◆ Problem description ◆
Make an exact copy of the listing below.

------------------------------------

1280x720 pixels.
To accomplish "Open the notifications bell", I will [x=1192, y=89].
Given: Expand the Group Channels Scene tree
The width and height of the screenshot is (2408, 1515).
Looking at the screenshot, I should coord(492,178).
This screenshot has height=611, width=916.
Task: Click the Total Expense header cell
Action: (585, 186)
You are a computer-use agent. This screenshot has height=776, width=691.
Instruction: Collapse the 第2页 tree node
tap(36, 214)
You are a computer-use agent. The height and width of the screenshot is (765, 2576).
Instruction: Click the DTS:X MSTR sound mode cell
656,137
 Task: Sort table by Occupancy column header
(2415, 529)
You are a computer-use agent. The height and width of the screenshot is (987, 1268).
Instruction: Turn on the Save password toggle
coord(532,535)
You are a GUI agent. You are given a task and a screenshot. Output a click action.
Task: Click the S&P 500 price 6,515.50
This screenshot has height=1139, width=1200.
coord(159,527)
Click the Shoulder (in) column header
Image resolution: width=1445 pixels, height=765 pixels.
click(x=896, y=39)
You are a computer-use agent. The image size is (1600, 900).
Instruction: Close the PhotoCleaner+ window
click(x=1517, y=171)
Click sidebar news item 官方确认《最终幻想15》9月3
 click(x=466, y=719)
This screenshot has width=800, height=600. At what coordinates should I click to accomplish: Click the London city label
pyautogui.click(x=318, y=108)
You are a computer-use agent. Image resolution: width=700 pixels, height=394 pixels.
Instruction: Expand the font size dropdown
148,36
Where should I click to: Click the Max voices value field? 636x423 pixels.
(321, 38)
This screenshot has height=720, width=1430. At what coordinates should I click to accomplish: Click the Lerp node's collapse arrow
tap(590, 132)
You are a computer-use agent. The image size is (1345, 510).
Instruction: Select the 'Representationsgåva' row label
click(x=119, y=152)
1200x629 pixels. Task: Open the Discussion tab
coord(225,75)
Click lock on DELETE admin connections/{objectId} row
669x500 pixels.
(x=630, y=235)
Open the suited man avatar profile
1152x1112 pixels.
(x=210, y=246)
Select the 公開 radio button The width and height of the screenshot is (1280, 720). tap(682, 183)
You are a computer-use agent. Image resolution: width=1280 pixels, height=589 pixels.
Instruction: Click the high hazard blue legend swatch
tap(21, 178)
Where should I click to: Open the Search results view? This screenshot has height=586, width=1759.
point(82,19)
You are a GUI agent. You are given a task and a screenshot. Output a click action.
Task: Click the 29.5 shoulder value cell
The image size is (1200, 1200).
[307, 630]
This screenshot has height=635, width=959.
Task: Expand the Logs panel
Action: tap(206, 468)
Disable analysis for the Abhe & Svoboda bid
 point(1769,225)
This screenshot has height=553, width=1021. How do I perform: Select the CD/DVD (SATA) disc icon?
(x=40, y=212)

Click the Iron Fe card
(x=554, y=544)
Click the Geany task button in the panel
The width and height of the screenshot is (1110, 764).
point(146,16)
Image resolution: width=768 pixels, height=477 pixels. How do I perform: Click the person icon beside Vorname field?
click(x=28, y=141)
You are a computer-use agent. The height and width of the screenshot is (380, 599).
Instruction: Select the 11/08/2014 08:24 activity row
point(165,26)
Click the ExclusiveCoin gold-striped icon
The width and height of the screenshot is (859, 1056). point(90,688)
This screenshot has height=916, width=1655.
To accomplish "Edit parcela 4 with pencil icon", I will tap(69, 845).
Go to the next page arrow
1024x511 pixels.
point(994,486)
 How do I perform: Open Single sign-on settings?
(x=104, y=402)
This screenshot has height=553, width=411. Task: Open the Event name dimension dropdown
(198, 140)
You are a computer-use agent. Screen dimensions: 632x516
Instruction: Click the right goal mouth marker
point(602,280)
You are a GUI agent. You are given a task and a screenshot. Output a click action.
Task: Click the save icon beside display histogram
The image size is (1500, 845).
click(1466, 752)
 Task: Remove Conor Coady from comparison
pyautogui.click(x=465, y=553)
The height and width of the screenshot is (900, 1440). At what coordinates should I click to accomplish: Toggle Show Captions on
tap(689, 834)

------------------------------------

◆ Problem solution ◆
1280x720 pixels.
To accomplish "Open the notifications bell", I will [x=1192, y=89].
Given: Expand the Group Channels Scene tree
The width and height of the screenshot is (2408, 1515).
Looking at the screenshot, I should coord(492,178).
This screenshot has height=611, width=916.
Task: Click the Total Expense header cell
Action: (585, 186)
You are a computer-use agent. This screenshot has height=776, width=691.
Instruction: Collapse the 第2页 tree node
tap(36, 214)
You are a computer-use agent. The height and width of the screenshot is (765, 2576).
Instruction: Click the DTS:X MSTR sound mode cell
656,137
 Task: Sort table by Occupancy column header
(2415, 529)
You are a computer-use agent. The height and width of the screenshot is (987, 1268).
Instruction: Turn on the Save password toggle
coord(532,535)
You are a GUI agent. You are given a task and a screenshot. Output a click action.
Task: Click the S&P 500 price 6,515.50
This screenshot has height=1139, width=1200.
coord(159,527)
Click the Shoulder (in) column header
Image resolution: width=1445 pixels, height=765 pixels.
click(x=896, y=39)
You are a computer-use agent. The image size is (1600, 900).
Instruction: Close the PhotoCleaner+ window
click(x=1517, y=171)
Click sidebar news item 官方确认《最终幻想15》9月3
 click(x=466, y=719)
This screenshot has width=800, height=600. At what coordinates should I click to accomplish: Click the London city label
pyautogui.click(x=318, y=108)
You are a computer-use agent. Image resolution: width=700 pixels, height=394 pixels.
Instruction: Expand the font size dropdown
148,36
Where should I click to: Click the Max voices value field? 636x423 pixels.
(321, 38)
This screenshot has height=720, width=1430. At what coordinates should I click to accomplish: Click the Lerp node's collapse arrow
tap(590, 132)
You are a computer-use agent. The image size is (1345, 510).
Instruction: Select the 'Representationsgåva' row label
click(x=119, y=152)
1200x629 pixels. Task: Open the Discussion tab
coord(225,75)
Click lock on DELETE admin connections/{objectId} row
669x500 pixels.
(x=630, y=235)
Open the suited man avatar profile
1152x1112 pixels.
(x=210, y=246)
Select the 公開 radio button The width and height of the screenshot is (1280, 720). tap(682, 183)
You are a computer-use agent. Image resolution: width=1280 pixels, height=589 pixels.
Instruction: Click the high hazard blue legend swatch
tap(21, 178)
Where should I click to: Open the Search results view? This screenshot has height=586, width=1759.
point(82,19)
You are a GUI agent. You are given a task and a screenshot. Output a click action.
Task: Click the 29.5 shoulder value cell
The image size is (1200, 1200).
[307, 630]
This screenshot has height=635, width=959.
Task: Expand the Logs panel
Action: tap(206, 468)
Disable analysis for the Abhe & Svoboda bid
 point(1769,225)
This screenshot has height=553, width=1021. How do I perform: Select the CD/DVD (SATA) disc icon?
(x=40, y=212)

Click the Iron Fe card
(x=554, y=544)
Click the Geany task button in the panel
The width and height of the screenshot is (1110, 764).
point(146,16)
Image resolution: width=768 pixels, height=477 pixels. How do I perform: Click the person icon beside Vorname field?
click(x=28, y=141)
You are a computer-use agent. The height and width of the screenshot is (380, 599).
Instruction: Select the 11/08/2014 08:24 activity row
point(165,26)
Click the ExclusiveCoin gold-striped icon
The width and height of the screenshot is (859, 1056). point(90,688)
This screenshot has height=916, width=1655.
To accomplish "Edit parcela 4 with pencil icon", I will tap(69, 845).
Go to the next page arrow
1024x511 pixels.
point(994,486)
 How do I perform: Open Single sign-on settings?
(x=104, y=402)
This screenshot has height=553, width=411. Task: Open the Event name dimension dropdown
(198, 140)
You are a computer-use agent. Screen dimensions: 632x516
Instruction: Click the right goal mouth marker
point(602,280)
You are a GUI agent. You are given a task and a screenshot. Output a click action.
Task: Click the save icon beside display histogram
The image size is (1500, 845).
click(1466, 752)
 Task: Remove Conor Coady from comparison
pyautogui.click(x=465, y=553)
The height and width of the screenshot is (900, 1440). At what coordinates should I click to accomplish: Toggle Show Captions on
tap(689, 834)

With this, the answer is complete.